Published online 21 July 2008 | Nature | doi:10.1038/news.2008.966


Mexican mangroves well worth saving

Fishing survey puts dollar value on endangered ecosystems.

A study of the fishing industry off the west coast of Mexico has measured the financial consequences of mangrove forest destruction.

MangroveA red mangrove in Santispac, Baja California, Mexico.Scripps Institution of Oceanography, Univ. California, San Diego

The scientists behind the study say this is the first detailed research to put a dollar value on the potentially irreparable damage being done to these coastal ecosystems. Mangrove trees form forests that grow at the edge of the sea, and provide a home for a wide variety of species.

Octavio Aburto-Oropeza of the Scripps Institution of Oceanography in La Jolla, California, and his colleagues selected 13 marine regions around the Gulf of California and on Baja California's lower Pacific Coast. Baja California is sparsely populated, and the mainland Gulf states of Sonora, Sinaloa and Nayarit largely have natural coastlines, where fishing is a vital source of food and income.
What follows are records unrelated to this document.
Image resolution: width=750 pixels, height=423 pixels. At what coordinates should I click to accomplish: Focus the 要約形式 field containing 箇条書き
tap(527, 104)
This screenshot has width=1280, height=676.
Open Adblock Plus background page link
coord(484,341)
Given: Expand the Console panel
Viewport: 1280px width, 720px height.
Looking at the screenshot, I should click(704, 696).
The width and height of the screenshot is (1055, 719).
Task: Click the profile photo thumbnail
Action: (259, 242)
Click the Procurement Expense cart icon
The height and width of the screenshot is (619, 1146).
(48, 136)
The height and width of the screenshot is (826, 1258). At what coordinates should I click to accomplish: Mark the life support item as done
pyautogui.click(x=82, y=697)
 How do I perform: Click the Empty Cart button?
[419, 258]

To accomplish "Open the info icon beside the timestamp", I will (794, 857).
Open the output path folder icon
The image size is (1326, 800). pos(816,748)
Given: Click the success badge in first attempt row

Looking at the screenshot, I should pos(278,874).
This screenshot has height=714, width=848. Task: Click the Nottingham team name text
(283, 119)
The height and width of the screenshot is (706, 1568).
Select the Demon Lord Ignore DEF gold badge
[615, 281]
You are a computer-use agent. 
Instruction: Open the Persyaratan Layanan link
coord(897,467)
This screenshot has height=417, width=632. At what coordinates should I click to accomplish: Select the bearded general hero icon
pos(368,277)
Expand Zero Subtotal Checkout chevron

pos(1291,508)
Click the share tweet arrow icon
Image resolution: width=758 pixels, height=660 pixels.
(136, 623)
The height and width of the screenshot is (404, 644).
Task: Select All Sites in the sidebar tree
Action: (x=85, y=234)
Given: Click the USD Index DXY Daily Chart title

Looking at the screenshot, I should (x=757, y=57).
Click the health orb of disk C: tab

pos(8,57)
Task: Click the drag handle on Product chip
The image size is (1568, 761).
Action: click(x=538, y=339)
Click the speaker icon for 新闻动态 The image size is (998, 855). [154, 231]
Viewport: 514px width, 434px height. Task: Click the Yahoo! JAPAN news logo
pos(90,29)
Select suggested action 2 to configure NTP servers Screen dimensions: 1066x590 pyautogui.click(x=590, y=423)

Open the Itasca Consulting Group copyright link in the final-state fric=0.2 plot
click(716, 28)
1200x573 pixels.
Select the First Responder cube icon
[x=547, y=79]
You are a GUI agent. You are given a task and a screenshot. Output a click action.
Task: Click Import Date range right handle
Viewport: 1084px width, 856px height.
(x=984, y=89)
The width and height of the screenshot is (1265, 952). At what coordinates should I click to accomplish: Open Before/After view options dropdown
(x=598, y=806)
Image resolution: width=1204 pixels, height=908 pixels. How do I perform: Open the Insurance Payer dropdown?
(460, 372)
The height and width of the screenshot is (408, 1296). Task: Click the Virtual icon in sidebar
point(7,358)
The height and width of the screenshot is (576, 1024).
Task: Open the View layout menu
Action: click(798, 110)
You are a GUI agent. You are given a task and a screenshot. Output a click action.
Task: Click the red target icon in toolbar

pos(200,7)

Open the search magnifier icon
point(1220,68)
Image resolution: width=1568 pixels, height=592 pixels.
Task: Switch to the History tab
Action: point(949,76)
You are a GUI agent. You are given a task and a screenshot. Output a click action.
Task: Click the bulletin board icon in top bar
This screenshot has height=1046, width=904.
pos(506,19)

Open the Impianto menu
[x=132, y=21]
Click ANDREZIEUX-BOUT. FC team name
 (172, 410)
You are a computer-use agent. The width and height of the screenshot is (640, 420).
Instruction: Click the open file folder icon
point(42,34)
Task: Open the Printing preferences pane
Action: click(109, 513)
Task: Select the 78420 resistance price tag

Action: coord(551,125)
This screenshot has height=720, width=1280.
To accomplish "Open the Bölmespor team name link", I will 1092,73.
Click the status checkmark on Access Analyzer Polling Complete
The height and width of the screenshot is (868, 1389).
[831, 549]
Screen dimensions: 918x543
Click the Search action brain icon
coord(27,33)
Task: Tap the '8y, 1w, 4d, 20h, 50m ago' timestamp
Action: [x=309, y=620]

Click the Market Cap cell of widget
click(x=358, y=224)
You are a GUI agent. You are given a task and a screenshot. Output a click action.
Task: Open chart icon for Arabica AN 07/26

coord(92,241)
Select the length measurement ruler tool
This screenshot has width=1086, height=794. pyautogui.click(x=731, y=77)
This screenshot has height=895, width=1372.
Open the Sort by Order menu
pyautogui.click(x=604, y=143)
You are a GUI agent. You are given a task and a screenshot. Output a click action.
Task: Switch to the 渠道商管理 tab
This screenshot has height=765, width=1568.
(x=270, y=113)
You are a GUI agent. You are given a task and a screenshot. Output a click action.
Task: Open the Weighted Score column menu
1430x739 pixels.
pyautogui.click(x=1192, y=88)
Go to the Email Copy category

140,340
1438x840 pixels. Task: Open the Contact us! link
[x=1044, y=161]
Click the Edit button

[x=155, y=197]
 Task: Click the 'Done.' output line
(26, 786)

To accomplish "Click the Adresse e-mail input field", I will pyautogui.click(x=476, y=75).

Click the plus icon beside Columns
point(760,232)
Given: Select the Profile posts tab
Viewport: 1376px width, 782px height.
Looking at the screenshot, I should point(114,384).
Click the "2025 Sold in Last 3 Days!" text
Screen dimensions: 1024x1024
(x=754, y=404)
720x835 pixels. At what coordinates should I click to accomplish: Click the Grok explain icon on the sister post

Within these 13 regions, the authors looked at fisheries records of about 9,150 fish landings between 2001 and 2005. The crucial zone within these regions is the seaward 'mangrove fringe', just 5–10 metres wide, where tide-flooded red mangrove plants (Rhizophora mangle) provide feeding grounds or nursery habitats for many species.

mangrove mapThe researchers studied catches at 13 fishing regions in the Gulf of California (red dashed perimeters). Green areas represent mangroves; black dots indicate the location of the local offices of the Mexican National Fisheries and Aquaculture Commission.National Academy of Sciences, PNAS/CONAPESCA

During that period, fishermen averaged annual hauls of 10,500 tonnes of fish and blue crab, worth US$19 million for the 13 regions combined. Roughly one third of all the small-scale fisheries landings in the area were of fish species which rely on mangroves as a habitat.

This economic value reinforces the need for governments to preserve mangroves, the researchers say. "Without a coastal mangrove ecosystem, the cost of food can only increase," says Aburto-Oropeza.

"One of the beauties of these data is that they come from public sources that anyone can access and use for verification," adds co-author Exequiel Ezcurra, former president of Mexico’s National Institute of Ecology and now Provost of San Diego Natural History Museum. The research is published in Proceedings of the National Academy of Sciences1.

Generational value

The scientists say that Mexico grossly underestimates the mangroves' value in land sales aimed at aggressive tourism development and, by setting low prices for these coastal regions, puts them at high risk of large-scale destruction.

In the past, the Mexican government has sold mangrove areas for around $1,000 per hectare. Yet the study by Aburto-Oropeza et al. shows that, on an annual basis, mangrove zones produce a median value of $37,500 per hectare.

"And governments need to think about a generational value," adds Aburto-Oropeza. His team estimated that, considered over a 30-year-period, the mangroves should be valued at more than $600,000 per hectare.

Mexico, and other governments experiencing weighing the economic consequences of their impact on the environment, need to open legislative debates to address an ecological "management crisis", says Ezcurra.

"The authors have done an excellent job of demonstrating the importance of mangroves to fisheries," says Karl Flessa, head of geosciences at the University of Arizona in Tucson. "This work should have a real impact on coastal development." Mexican government officials did not respond to repeated requests for comment on the study.

Early last year, Mexico enacted a new law outlawing mangrove destruction that was designed to prevent a repeat of past catastrophes. In the La Paz region near the tip of Baja California, for example, 23% of the mangroves were wiped out between 1973 and 1981. Now, the development industry is "investing large amounts of money" in lobbying the Mexican Congress to overturn the protections, Ezcurra says.

The largest mangrove forest in Baja California, at Magdalena Bay on the lower Pacific coast, is under immediate threat, he notes, with a huge development planned for a bay that spawns fish for the entire West Coast. 

  • References

    1. Aburto-Oropeza, O. et al. Proc. Natl Acad. Sci. USA doi:10.1073/pnas.0804601105 (2008).